*WHAT YOU WILL DO*.
- 1) In the article below on the Haiti assassination, at about what local time was Moïse killed?
- 2) Name every person mentioned by name in the article below on the Haiti assassination.

A screengrab from a video showing the aftermath of the Haiti assassination
A video reportedly shows security responding after the president of Haiti was assassinated early Wednesday

  • Video from outside the home of Haitian President Jovenel Moïse reportedly shows the aftermath of his assassination.
  • A number of people can be seen with guns standing outside following the attack.
  • Moïse was assassinated early Wednesday morning at his home.
  • See more stories on Insider’s business page.

Video from outside the home of Haitian President Jovenel Moïse reportedly shows a large security response following his assassination early Wednesday morning.

The video, first obtained by Journal la Diaspora and posted by the Miami Herald, shows a number of people with guns standing on a dark street after the attack.

The clip also appears to show someone lying in the middle of the street.

Moïse was killed at around 1 a.m. local time by a group of unknown assailants, Haitian Prime Minister Claude Joseph said in a Wednesday statement.

The first lady, Martine Moïse, was also injured in the attack, the statement said.

Joseph has not publicly identified the assailants but said some of them spoke Spanish.

In another video obtained by the Miami Herald, a person can be heard shouting in English, “DEA operation” and “stand down.”

The Miami Herald reported that the assassins were mercenaries and that the US Drug Enforcement Agency was not involved, citing a high-ranking Haitian official.

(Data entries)

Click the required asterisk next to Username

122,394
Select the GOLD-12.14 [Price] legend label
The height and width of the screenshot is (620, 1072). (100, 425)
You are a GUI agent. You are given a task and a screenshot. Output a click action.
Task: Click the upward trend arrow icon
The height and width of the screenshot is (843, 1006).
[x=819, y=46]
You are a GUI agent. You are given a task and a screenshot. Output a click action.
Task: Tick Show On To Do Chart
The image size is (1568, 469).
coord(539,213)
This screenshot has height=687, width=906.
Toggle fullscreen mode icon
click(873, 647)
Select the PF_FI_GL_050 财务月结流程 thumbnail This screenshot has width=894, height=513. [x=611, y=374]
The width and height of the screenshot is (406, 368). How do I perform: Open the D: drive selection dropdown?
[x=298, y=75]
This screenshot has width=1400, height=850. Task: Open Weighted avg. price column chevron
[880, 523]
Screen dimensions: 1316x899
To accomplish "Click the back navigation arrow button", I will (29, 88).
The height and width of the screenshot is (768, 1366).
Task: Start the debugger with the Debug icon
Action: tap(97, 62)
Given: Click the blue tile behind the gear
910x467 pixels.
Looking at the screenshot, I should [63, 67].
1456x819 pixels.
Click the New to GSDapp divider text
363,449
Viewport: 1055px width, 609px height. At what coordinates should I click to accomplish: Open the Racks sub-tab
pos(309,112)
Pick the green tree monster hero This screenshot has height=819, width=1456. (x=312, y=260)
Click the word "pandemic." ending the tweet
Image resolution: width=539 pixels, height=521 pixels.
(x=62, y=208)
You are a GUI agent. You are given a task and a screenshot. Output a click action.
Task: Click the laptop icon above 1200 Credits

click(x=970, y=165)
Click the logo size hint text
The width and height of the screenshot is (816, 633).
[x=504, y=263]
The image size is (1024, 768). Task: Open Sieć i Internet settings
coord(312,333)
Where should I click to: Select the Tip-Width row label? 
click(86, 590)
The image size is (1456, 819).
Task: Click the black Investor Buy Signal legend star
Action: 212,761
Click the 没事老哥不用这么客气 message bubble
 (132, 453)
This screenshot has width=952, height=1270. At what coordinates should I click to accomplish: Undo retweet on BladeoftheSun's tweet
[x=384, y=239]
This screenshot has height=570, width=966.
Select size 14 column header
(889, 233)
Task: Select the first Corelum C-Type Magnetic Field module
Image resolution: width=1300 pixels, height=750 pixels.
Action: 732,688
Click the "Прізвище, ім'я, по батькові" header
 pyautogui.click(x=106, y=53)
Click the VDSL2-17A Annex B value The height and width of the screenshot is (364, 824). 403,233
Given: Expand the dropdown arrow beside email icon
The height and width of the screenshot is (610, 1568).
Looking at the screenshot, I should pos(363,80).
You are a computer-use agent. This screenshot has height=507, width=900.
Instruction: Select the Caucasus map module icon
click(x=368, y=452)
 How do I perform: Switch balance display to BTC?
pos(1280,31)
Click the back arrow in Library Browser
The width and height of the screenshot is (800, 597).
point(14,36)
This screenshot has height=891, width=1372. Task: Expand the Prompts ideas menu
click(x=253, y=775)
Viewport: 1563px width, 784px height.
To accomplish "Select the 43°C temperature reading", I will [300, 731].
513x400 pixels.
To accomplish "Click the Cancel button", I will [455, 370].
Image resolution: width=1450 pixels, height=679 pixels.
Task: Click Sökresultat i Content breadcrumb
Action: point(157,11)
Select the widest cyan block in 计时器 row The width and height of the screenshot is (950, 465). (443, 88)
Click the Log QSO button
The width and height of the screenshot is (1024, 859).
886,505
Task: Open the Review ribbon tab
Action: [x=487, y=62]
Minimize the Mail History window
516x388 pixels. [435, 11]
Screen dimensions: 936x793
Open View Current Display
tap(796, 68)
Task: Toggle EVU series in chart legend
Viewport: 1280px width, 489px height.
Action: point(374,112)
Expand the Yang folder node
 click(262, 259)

*RESPONSES IN ORDER*.
- 1) Around 1 a.m. local time.

- 2) Jovenel Moïse, Martine Moïse, Claude Joseph